[Data entries]
::::

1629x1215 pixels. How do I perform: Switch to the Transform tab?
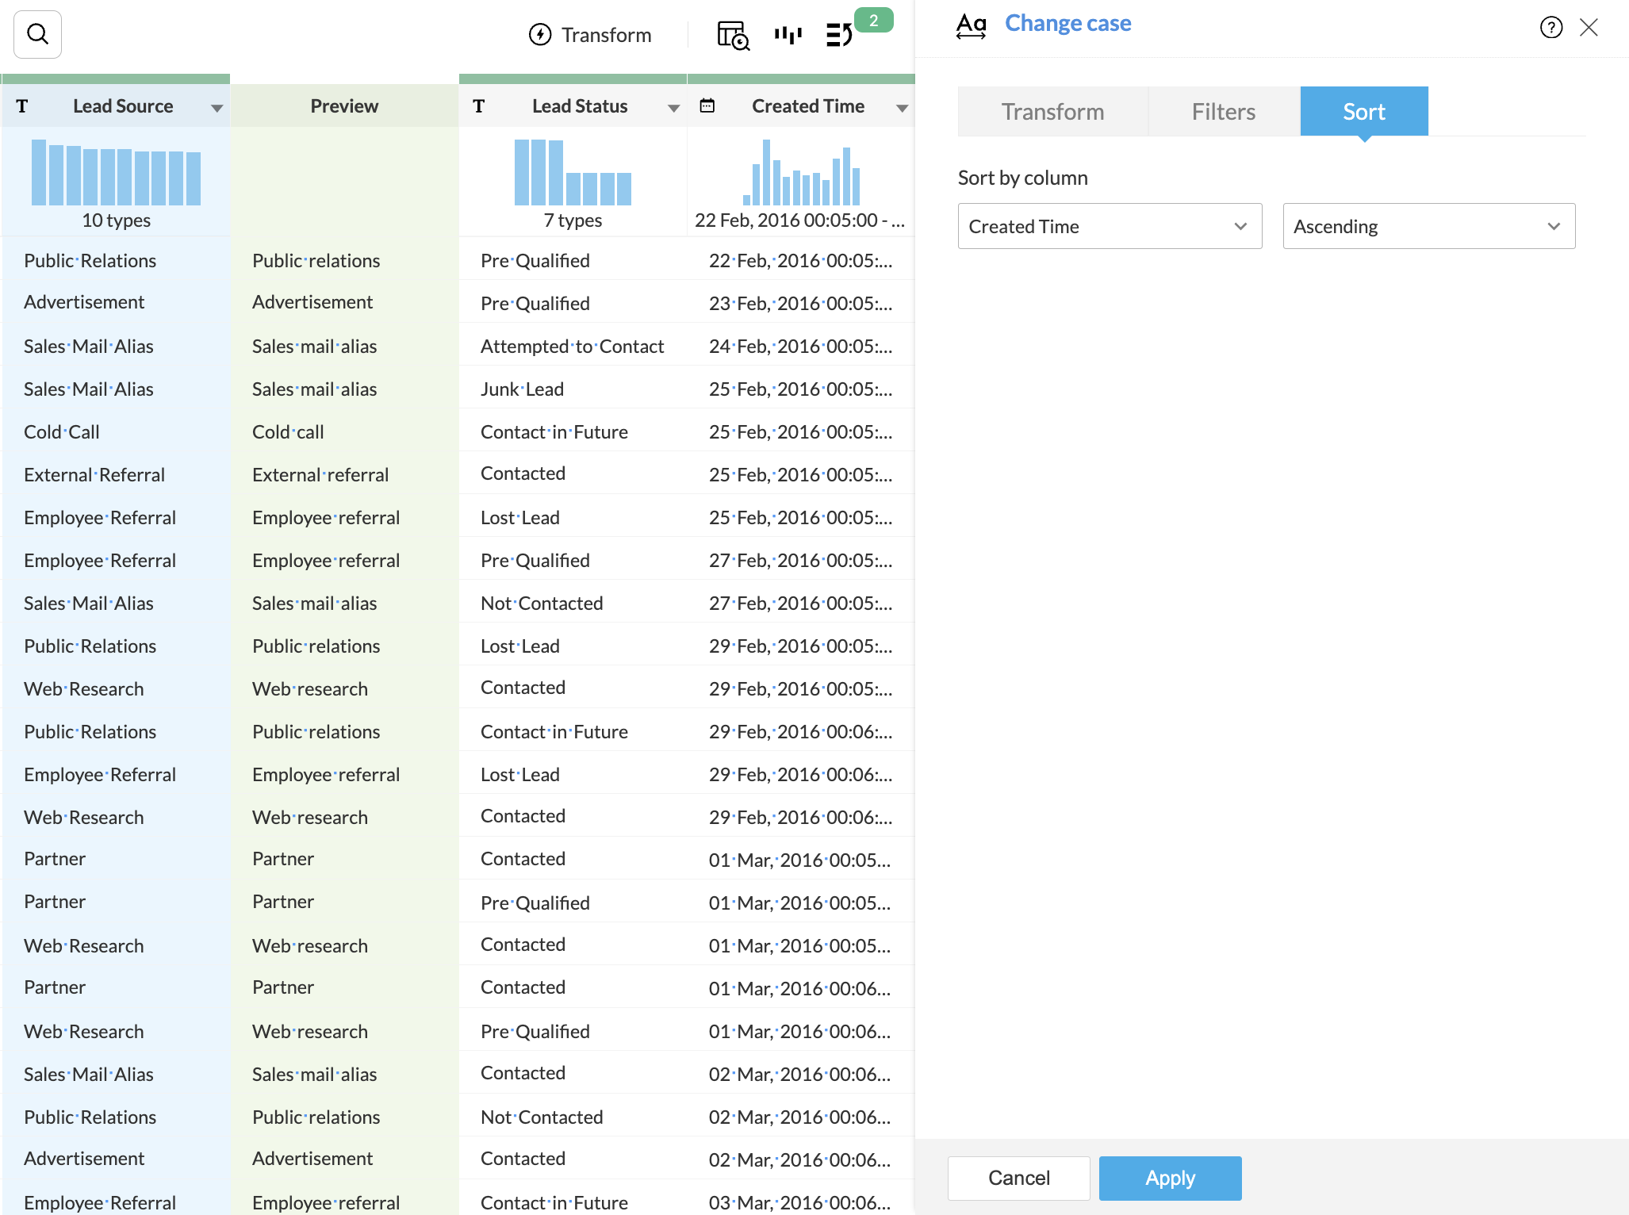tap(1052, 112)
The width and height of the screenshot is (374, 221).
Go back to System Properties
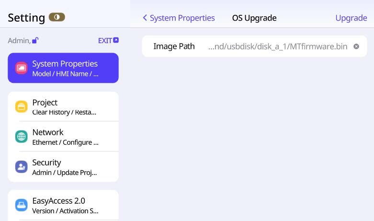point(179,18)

::::

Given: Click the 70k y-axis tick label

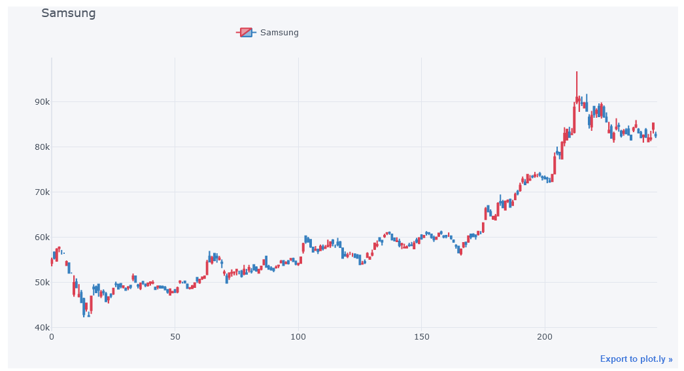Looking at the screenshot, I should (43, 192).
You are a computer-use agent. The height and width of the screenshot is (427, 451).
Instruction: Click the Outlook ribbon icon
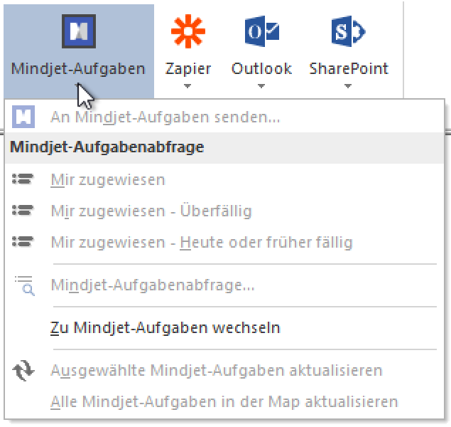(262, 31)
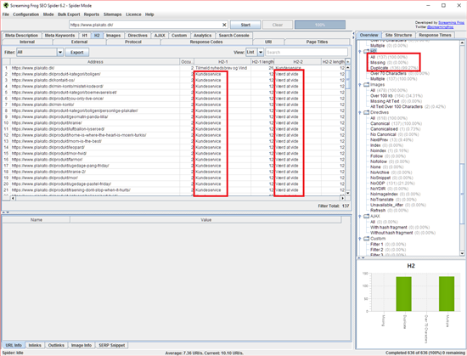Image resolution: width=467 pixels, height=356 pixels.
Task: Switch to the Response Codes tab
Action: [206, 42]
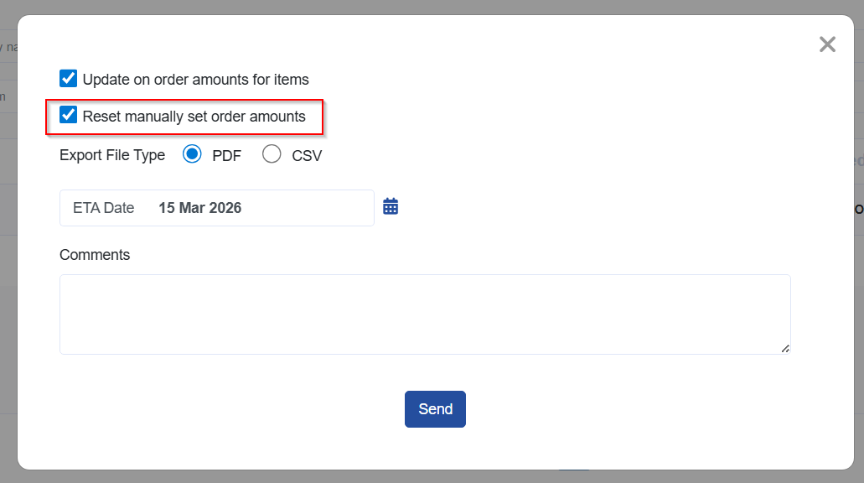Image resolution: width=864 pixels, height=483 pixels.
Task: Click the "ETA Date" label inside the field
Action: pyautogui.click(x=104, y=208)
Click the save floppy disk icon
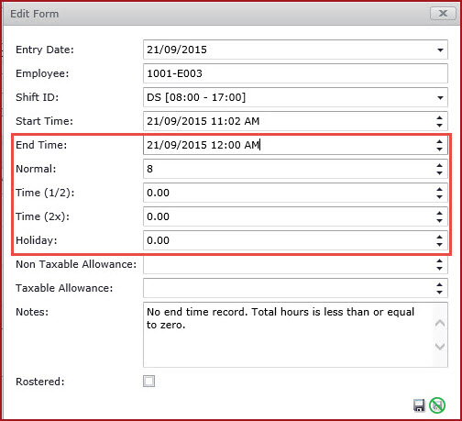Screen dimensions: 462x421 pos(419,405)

::::

# [WHAT YOU ARE ASKED TO DO]
Please repeat the entries from the line containing "Given: Click the 70k y-axis tick label" through the line containing "Screen dimensions: 462x421 pos(419,405)", leaving out the pictures.

# [OUTPUT OF THE EXERCISE]
Given: Click the 70k y-axis tick label

Looking at the screenshot, I should (43, 192).
You are a computer-use agent. The height and width of the screenshot is (427, 451).
Instruction: Click the Outlook ribbon icon
(262, 31)
Image resolution: width=467 pixels, height=356 pixels.
Task: Switch to the Response Codes tab
Action: [206, 42]
Image resolution: width=864 pixels, height=483 pixels.
Task: Click the "ETA Date" label inside the field
Action: pyautogui.click(x=104, y=208)
Click the save floppy disk icon
Screen dimensions: 462x421 pos(419,405)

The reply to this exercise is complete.